Apart from the widely debated side-effects of the SOPA/PIPA proposition, the more crucial question for sports rights holders is that of the proposed legislation’s capacity to adequately address the problem of live broadcast piracy. The chart below outlines the sequence of events that can be expected to follow the application of the SOPA, in its current form, to an instance of copyright infringement.

An important area of concern here is that rogue websites specialising in the piracy of live sport content rarely operate from a single URL or domain. Research carried out by Copyright Integrity International suggests that a single primary infringer may change the internet location of streaming content as many as 100 times in the course of a 5 day sports series. This is done by frequently updating a complex web of linking directories, pages with embedded feeds, and source feeds – all hosted across multiple providers and jurisdictions. Under Section 102(c)(2)(A)(i) of SOPA, U.S. hosting and network service providers are given 5 days to restrict U.S. user access to the infringing website (or portion thereof) that is the subject of the copyright holder’s claim. This is likely to cause a similar setback to the one currently faced by live event rights holders in their application of the Digital Millennium Copyright Act “DMCA” to combat infringement. By the time an order is sought for a particular URL or domain, the pirate could well have moved the location of the content a number of times without materially disrupting the pirate viewer’s experience. This problem is further exacerbated by the fact that most sport broadcasts are complete in a matter of hours.

Judgment

An offence under copyright law typically begins with the unauthorised reproduction of a protected work. The remedies set forth in SOPA and PIPA with respect to foreign websites do not directly address the act of unlicensed copying if it takes place overseas. Instead, they focus on curtailing U.S. user access and economic support to unauthorised content. The source file, if located on offshore servers, is likely to remain unaffected by the exercise of such legislation. With the growth of reliable offshore advertising networks, the intelligent pirate will find a way to make these pirated feeds accessible, and the intelligent pirate viewer will probably find a way to access them. The anti- circumvention provision included in Section 102(c)(4)(A)(ii) of SOPA will be onerous to enforce and has already been criticised for being an unconstitutional prior restraint against protected speech.

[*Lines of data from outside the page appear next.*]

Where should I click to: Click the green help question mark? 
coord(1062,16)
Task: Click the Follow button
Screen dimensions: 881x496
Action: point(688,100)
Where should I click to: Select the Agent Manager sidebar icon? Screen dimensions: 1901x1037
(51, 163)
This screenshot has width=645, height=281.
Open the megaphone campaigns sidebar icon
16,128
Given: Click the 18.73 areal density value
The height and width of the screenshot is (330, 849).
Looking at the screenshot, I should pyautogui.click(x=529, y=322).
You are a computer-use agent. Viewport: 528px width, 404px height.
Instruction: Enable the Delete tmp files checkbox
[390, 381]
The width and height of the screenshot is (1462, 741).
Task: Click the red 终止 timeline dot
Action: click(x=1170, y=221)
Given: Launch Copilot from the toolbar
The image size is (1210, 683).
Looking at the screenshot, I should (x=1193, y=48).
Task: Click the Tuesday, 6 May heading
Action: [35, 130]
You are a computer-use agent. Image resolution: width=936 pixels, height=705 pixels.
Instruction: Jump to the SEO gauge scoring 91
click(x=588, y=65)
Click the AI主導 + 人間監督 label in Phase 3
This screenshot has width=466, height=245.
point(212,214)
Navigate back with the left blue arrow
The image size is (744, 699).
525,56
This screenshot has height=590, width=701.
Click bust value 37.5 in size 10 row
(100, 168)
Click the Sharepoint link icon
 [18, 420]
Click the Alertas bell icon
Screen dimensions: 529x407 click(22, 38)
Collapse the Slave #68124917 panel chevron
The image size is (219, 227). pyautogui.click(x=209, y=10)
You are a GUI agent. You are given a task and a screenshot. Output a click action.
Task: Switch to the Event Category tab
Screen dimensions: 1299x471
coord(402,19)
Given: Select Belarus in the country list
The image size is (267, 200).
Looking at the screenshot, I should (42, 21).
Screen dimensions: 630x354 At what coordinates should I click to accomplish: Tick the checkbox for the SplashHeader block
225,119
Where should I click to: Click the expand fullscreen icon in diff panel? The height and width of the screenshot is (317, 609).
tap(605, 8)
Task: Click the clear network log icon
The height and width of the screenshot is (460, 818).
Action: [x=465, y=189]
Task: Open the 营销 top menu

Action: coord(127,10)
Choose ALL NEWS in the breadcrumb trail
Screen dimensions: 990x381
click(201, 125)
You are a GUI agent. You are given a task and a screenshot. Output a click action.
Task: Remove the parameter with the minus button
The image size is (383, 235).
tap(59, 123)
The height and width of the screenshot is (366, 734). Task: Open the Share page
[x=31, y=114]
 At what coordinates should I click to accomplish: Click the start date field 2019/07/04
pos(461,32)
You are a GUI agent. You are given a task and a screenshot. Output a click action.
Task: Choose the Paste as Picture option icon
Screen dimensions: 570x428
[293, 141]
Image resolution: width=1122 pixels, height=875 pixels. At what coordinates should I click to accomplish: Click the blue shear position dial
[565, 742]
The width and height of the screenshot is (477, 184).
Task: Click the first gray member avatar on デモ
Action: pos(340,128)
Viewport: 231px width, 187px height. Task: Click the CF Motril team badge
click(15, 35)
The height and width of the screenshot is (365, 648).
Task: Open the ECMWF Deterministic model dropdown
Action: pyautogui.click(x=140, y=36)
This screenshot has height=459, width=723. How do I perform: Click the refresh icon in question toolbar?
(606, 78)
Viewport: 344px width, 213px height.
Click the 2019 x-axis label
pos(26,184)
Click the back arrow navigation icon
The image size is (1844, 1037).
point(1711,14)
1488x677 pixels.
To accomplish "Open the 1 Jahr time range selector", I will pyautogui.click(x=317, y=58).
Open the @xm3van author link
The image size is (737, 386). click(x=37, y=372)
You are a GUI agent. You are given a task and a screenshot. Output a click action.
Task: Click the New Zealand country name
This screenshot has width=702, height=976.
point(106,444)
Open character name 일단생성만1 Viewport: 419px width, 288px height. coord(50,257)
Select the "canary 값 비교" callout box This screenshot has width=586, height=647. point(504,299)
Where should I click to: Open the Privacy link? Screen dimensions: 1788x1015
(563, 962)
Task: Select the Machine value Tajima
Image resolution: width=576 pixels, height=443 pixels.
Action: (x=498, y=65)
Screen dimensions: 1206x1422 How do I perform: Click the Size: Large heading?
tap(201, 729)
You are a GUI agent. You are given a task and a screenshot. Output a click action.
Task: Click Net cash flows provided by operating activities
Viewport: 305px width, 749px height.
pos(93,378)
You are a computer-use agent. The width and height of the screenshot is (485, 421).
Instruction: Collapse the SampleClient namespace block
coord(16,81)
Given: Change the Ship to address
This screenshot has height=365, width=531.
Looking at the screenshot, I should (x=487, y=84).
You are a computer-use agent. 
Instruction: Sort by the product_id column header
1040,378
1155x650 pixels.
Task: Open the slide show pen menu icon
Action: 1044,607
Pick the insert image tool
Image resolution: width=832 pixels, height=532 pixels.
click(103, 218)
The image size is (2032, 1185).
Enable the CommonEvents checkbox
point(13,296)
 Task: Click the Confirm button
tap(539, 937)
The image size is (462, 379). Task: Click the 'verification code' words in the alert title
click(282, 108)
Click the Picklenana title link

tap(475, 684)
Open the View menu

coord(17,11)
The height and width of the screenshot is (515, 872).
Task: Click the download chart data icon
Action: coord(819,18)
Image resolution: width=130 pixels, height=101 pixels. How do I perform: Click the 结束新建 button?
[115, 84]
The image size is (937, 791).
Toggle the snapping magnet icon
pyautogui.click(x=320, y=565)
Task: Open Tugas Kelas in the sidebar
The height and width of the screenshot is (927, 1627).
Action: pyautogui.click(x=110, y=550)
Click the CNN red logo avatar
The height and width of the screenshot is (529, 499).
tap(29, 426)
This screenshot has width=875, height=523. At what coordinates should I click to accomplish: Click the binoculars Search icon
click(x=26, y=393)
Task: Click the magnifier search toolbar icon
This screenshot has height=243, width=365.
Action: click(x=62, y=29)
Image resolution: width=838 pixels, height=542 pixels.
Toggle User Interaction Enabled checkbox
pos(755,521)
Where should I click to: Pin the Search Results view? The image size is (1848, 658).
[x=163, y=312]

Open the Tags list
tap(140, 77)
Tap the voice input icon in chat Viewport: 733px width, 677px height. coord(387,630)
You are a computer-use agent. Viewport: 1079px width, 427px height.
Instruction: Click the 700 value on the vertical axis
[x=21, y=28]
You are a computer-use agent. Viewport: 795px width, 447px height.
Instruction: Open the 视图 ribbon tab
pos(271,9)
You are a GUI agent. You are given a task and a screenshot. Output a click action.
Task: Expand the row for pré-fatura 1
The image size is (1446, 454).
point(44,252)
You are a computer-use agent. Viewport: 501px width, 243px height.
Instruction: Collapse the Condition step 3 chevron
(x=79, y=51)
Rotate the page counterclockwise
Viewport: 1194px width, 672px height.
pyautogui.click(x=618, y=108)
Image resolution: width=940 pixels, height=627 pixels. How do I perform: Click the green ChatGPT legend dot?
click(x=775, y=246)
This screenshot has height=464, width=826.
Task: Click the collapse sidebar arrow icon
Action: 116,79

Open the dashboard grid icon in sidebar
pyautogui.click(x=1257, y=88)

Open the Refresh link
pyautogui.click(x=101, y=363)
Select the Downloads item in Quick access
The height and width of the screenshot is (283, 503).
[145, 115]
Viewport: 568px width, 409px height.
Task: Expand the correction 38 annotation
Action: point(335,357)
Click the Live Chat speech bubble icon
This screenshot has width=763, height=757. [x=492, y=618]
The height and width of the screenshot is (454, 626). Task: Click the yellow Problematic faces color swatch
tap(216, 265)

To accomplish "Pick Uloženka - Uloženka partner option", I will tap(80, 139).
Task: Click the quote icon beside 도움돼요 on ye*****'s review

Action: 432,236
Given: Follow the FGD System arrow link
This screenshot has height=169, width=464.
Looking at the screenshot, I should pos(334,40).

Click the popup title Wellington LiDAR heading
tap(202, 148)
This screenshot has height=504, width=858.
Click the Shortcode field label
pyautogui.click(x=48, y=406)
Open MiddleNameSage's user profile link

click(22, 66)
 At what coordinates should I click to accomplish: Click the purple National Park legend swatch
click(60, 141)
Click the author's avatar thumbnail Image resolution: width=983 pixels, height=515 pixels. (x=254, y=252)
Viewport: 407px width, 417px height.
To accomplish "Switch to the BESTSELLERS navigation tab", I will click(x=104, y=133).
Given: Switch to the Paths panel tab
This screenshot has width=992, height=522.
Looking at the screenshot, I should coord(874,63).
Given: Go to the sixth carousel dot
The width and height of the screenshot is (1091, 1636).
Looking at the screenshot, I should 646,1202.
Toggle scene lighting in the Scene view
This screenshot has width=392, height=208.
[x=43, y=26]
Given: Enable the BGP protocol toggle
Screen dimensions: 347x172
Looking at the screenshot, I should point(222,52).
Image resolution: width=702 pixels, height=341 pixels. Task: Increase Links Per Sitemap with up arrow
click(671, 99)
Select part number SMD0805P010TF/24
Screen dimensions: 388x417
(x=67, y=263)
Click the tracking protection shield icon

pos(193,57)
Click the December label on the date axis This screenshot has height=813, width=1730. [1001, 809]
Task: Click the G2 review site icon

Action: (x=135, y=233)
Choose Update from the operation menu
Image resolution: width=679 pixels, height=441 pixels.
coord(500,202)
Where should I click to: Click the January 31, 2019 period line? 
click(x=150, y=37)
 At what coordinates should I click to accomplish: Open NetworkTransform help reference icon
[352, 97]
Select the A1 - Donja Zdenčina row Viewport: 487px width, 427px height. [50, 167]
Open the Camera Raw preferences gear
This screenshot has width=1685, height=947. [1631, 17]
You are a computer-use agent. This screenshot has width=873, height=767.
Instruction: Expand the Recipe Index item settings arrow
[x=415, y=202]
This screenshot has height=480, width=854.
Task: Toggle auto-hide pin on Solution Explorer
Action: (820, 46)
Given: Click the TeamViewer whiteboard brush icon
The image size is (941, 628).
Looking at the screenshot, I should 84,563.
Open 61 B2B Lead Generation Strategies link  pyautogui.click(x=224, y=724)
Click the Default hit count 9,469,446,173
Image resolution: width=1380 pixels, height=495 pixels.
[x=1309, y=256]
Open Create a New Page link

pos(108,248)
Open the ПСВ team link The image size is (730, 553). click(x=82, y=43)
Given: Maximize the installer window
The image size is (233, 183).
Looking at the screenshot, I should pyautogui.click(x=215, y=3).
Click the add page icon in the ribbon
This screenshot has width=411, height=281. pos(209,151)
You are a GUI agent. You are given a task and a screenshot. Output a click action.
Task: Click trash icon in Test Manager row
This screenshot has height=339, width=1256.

As sports organisations and broadcasters increasingly embrace the potential of the internet through the provision of official, monetised feeds, rights holders in the U.S. and around the world will keenly observe the outcome of the ongoing anti-piracy legislation debate. Acknowledging that major intellectual property issues remain unresolved in a post-DMCA era is itself a significant step for internet technology companies. The current dialogue should therefore continue and drive U.S. lawmakers towards finding a more balanced and technically effective solution. More importantly, the development of new policies for international cooperation amongst service providers is the crucial next step towards safeguarding digital assets and investments in sport content.